Background information
- Born: Roy Milton Huskey December 17, 1956 Nashville, Tennessee, U.S.
- Died: September 6, 1997 (aged 40) Nashville, Tennessee, U.S.
- Genres: Country
- Instrument: Upright bass
- Years active: 1971–1997
- Formerly of: Emmylou Harris, John Hartford, Chet Atkins, Garth Brooks, Johnny Cash, Vince Gill, George Jones, Steve Earle, Doc Watson, Del Wood, Roy Acuff

= Roy Huskey Jr. =

Roy Milton Huskey (December 17, 1956 - September 6, 1997), known professionally as Roy Huskey Jr., was a prominent American upright bass player in country music from Nashville, Tennessee. Huskey performed alongside musicians such as Chet Atkins, Garth Brooks, Johnny Cash, Vince Gill, George Jones, Steve Earle, Doc Watson and many others. His father, Roy Madison "Junior" Huskey, was also a notable bass player.

==Career==
Huskey began his career at the age of 16 backing up Del Wood on the Grand Ole Opry in 1971. His first job as a touring musician was with Roy Acuff as one of his Smoky Mountain Boys. Eventually his work spanned a range of music styles including bluegrass, country, folk, Cajun and folk-rock.

Huskey received a Grammy with Emmylou Harris and the Nash Ramblers for their 1992 live album At the Ryman. He was also honored with a number of "Bass Player of the Year" awards from organizations such as the IBMA, SPBGMA, and ACM.

Huskey frequently performed dressed simply in a plaid shirt while smoking a cigar (often King Edward brand). He was often noted for his "rare musical intuitiveness" and late in life spoke of his ability to hear music in colors (see synesthesia).

== Death ==
Huskey died of lung cancer at Columbia Centennial Medical Center in Nashville, Tennessee, on September 6, 1997, at the age of 40. Country musician Marty Stuart told The Tennessean "Roy Huskey was a pure original state of the art, bona fide, textbook example of a bass-playing genius, truly irreplaceable."

Acoustic musician and friend John Hartford said, "In as much as the bass is the heartbeat of country music, and in as much as he was country music's most important bass player, I would say country music has just had a major heart attack."

Sam Bush recorded a tribute, "Song for Roy", with help from Jon Randall, Emmylou Harris, and Byron House. The tribute appears on Bush's 1998 album, Howlin' at the Moon. Steve Earle and The Del McCoury Band recorded the song "Pilgrim" as a tribute to Huskey on his 1999 album The Mountain.
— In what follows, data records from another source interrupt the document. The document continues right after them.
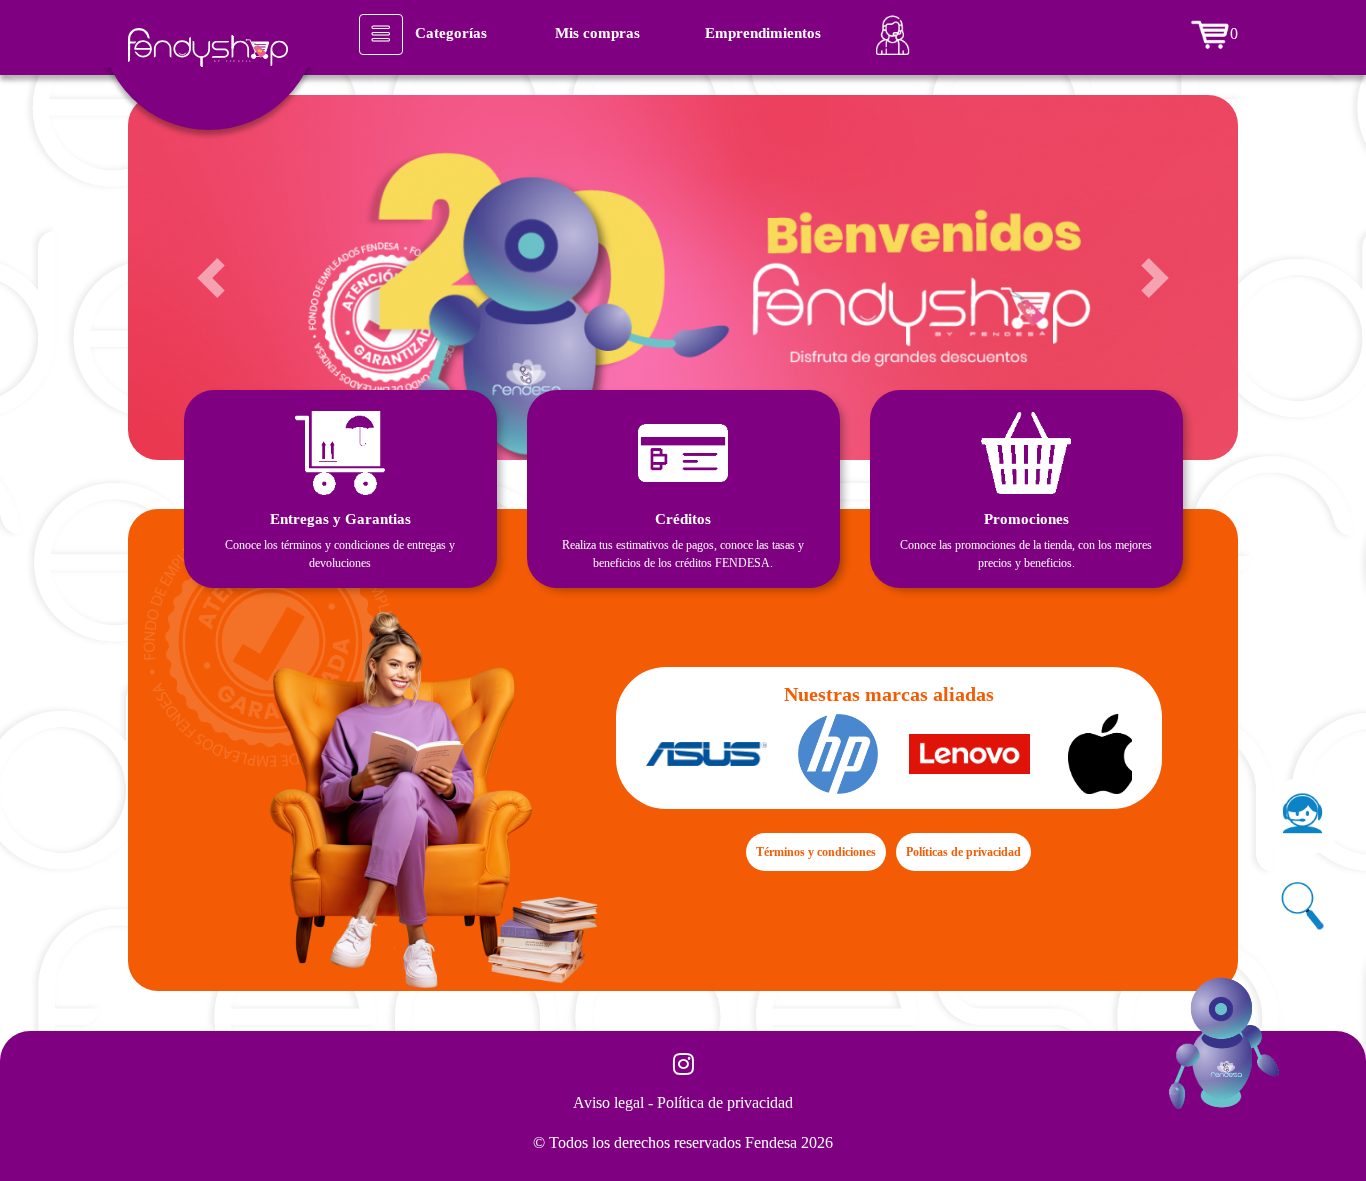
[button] (211, 277)
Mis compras (597, 33)
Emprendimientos (763, 33)
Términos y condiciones (816, 852)
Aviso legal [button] (610, 1102)
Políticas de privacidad (963, 852)
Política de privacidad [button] (725, 1102)
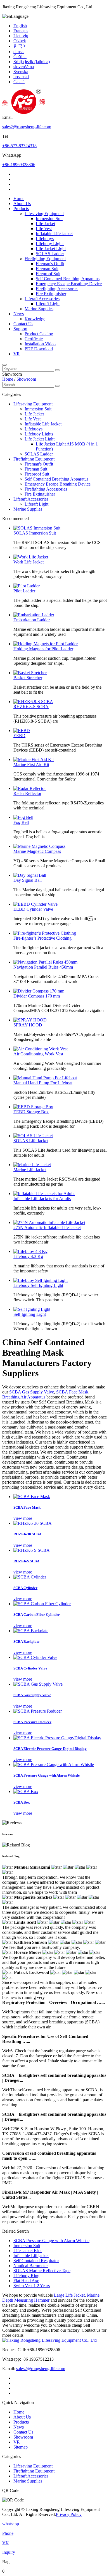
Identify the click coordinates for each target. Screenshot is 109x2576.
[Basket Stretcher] (30, 672)
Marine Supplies (39, 308)
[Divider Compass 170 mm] (38, 991)
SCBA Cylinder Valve (30, 1668)
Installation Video (40, 343)
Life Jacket (45, 223)
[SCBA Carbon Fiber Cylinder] (42, 1603)
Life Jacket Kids (27, 2250)
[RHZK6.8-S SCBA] (33, 701)
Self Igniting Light (29, 1314)
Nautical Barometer (30, 2265)
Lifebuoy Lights (50, 243)
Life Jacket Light (51, 248)
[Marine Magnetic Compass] (39, 846)
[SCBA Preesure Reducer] (37, 1711)
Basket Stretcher (27, 677)
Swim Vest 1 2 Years (31, 2285)
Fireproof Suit (48, 273)
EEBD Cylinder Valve (33, 909)
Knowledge (35, 318)
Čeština (20, 56)
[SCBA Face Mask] (31, 1496)
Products (21, 208)
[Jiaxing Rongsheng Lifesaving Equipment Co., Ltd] (23, 112)
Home (18, 198)
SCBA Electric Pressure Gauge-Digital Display (50, 1749)
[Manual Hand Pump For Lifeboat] (45, 1077)
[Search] (4, 365)
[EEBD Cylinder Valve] (35, 904)
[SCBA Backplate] (30, 1630)
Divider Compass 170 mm (36, 996)
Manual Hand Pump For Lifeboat (42, 1082)
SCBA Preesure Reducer (32, 1722)
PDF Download (39, 348)
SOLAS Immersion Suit (34, 533)
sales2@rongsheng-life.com (26, 126)
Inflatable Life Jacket (54, 233)
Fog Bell (21, 822)
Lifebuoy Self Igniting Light (38, 1285)
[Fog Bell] (23, 817)
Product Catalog (39, 333)
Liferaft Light (48, 303)
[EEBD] (21, 730)
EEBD (19, 735)
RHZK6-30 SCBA (27, 1534)
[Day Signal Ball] (29, 875)
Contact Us (23, 323)
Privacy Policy (69, 2514)
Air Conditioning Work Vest (38, 1053)
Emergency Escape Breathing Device (69, 283)
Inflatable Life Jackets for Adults (42, 1198)
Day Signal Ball (27, 880)
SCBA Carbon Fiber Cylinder (36, 1614)
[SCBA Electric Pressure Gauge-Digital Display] (57, 1737)
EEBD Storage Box (31, 1111)
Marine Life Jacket (29, 1169)
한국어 (20, 46)
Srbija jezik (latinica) (31, 61)
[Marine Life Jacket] (32, 1164)
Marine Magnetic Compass (37, 851)
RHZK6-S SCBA (26, 1561)
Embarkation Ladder (31, 619)
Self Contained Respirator (36, 2260)
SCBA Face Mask (72, 1392)
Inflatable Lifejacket (31, 2255)
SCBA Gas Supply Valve (31, 1392)
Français (20, 30)
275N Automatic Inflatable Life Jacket (47, 1227)
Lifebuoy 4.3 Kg (28, 1256)
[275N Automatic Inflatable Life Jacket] (49, 1222)
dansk (18, 51)
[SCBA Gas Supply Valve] (38, 1684)
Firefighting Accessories (57, 288)
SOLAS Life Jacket (30, 1140)
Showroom (26, 379)
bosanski (21, 76)
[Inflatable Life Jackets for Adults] (44, 1193)
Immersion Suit (49, 218)
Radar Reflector (27, 793)
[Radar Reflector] (29, 788)
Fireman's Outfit (50, 263)
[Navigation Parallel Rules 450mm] (45, 962)
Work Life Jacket (28, 562)
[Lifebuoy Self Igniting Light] (40, 1280)
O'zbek (19, 40)
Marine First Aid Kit (31, 764)
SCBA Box (21, 1802)
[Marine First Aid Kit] (33, 759)
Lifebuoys (45, 238)
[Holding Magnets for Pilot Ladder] (45, 643)
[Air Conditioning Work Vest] (40, 1048)
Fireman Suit (47, 268)
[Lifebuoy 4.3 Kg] (30, 1251)
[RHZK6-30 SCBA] (32, 1523)
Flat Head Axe (26, 2280)
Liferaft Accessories (42, 298)
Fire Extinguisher (51, 293)
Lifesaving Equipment (44, 213)
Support (20, 328)
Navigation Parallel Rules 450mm (43, 967)
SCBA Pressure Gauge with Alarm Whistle (46, 1775)
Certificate (34, 338)
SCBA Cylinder (25, 1588)
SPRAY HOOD (27, 1025)
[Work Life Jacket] (30, 557)
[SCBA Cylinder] (29, 1577)
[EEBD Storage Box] (33, 1106)
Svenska (20, 71)
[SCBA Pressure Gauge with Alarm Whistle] (53, 1764)
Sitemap (20, 2447)
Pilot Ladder (24, 590)
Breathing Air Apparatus (23, 1397)
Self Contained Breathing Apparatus (67, 278)
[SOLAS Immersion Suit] (36, 528)
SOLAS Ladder (50, 253)
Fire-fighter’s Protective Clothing (42, 938)
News (18, 313)
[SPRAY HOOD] (30, 1020)
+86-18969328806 (18, 164)
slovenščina (23, 66)
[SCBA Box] (25, 1791)
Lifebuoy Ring (26, 2275)
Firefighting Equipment (45, 258)
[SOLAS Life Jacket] (33, 1135)
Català (19, 81)
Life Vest (44, 228)
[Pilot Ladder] (26, 585)
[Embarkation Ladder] (33, 614)
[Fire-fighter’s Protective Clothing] (44, 933)
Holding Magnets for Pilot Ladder (43, 648)
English (20, 25)
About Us (22, 203)
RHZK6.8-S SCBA (31, 706)
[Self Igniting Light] (31, 1309)
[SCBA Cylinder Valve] (35, 1657)
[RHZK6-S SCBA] (31, 1550)
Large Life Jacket (69, 2295)
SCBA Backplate (26, 1641)
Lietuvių (20, 35)
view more (22, 1518)
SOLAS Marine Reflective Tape (41, 2270)
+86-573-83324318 (19, 145)
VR (16, 353)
The 1999 album Trio II by Emmylou Harris, Linda Ronstadt, and Dolly Parton was dedicated to Roy.
T-Bone Burnett's 2006 album "The True False Identity" is dedicated to Roy Huskey Jr.

Roy Milton Huskey was son to former bassist, Roy Madison "Junior" Huskey. Roy Milton Huskey left behind a wife, Lisa Huskey, and two sons, Taylor Huskey (1983-2006), and JT Huskey.

==Notable instruments==
In 2006, the Country Music Hall of Fame ran an exhibit called "Big Bass Men" in tribute to Junior Huskey and Roy Huskey Jr. The display featured an upright bass—made in Czechoslovakia in the 1880s—that both father and son had used on countless recordings. Another notable instrument Huskey inherited from his father was a Gibson 1920 Style-J mando bass. The elder Huskey owned two of the Style-J instruments and had given one to Roy Acuff. The other remained in the Roy Huskey Jr. estate following his death and was on loan for a time to bass player Dave Pomeroy.